There are many ways it could be implemented, as there are many different power managment schemes implemented depending on what you have installed.
This simple one works for me on minimalistic Debian Jessie without any desktop environment, just with small and fast icewm window manager. (It is trimmed down because is just way too slow otherwise, and this way it outperforms GNOME on much better hardware)
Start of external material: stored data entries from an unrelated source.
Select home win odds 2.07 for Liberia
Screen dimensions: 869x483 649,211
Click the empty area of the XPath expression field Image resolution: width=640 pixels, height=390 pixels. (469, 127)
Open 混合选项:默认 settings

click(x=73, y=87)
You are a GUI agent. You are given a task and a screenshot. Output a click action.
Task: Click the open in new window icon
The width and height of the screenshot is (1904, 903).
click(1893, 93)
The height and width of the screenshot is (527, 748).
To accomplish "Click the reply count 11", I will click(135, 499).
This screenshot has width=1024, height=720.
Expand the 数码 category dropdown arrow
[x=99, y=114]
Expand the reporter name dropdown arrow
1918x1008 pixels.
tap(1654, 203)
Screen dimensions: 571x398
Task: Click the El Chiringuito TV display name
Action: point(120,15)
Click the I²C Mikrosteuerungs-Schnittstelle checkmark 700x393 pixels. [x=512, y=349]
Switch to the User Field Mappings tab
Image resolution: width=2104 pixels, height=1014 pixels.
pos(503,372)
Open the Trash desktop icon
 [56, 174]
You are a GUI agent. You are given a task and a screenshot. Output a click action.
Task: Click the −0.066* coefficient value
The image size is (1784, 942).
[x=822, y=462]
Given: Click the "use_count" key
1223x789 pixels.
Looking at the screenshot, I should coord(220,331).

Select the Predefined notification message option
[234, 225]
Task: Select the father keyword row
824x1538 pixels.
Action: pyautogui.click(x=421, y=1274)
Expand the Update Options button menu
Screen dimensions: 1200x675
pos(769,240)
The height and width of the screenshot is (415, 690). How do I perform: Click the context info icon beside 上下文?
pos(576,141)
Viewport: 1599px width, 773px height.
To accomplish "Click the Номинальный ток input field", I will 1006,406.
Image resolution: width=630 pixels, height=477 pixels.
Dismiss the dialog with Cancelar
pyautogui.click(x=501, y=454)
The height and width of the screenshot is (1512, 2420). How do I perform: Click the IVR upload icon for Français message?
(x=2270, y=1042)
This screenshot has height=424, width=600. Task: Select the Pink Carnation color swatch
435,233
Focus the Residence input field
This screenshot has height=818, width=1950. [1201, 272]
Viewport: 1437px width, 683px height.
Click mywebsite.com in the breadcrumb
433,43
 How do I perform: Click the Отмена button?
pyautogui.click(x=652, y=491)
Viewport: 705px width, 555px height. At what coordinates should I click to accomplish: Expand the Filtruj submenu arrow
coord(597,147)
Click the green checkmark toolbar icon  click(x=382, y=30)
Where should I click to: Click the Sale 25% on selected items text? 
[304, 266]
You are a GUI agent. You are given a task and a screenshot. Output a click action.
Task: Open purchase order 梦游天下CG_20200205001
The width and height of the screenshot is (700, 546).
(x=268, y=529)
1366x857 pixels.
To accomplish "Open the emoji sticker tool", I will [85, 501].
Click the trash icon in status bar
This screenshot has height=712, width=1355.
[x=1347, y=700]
Specifically, I DO have installed following packages:
acpi acpi-fakekey acpi-support acpi-support-base acpid pm-utils
but have NONE of the following (having purged them):
gnome* kde* systemd* uswsusp upower laptop-mode-tools hibernate policykit-1
So I just put this in /etc/cron.d/battery_low_check
(all in one line, split for readability):
*/5 * * * * root acpi --battery |
awk -F, '/Discharging/ { if (int($2) < 10) print }' |
xargs -ri acpi_fakekey 205
It is quick, low-resource-usage, and does not depend on other deamons (if fact, it will be ignored if they're active - see /usr/share/acpi-support/policy-funcs
for details).
What it does: every 5 minutes (*/5
- you can change to every minute by just using *
if you need it to check battery more often) it will poll battery status ("acpi --battery") and execute command after xargs -ri
only if battery is "Discharging" (that is, you're not connected to AC) and battery status is less than 10%
("int ($2) < 10" - feel free to tune it to your needs)
acpi_fakekey 205
will by default send KEY_SUSPEND
ACPI event (like you pressed a key on laptop requesting suspend), which will then do whatever it usually does for you (configured in /etc/default/acpi-support
) - for me it hibernates to disk.
You could use other command instead of acpi_fakekey 205
of course: like hibernate
(from hibernate package), s2disk
or s2mem
(from uswsusp package), pm-suspend-hybrid
(from pm-utils package) etc.
BTW, magic key numbers like KEY_SUSPEND=205 above are defined in /usr/share/acpi-support/key-constants
(other interesting one is probably KEY_SLEEP=142)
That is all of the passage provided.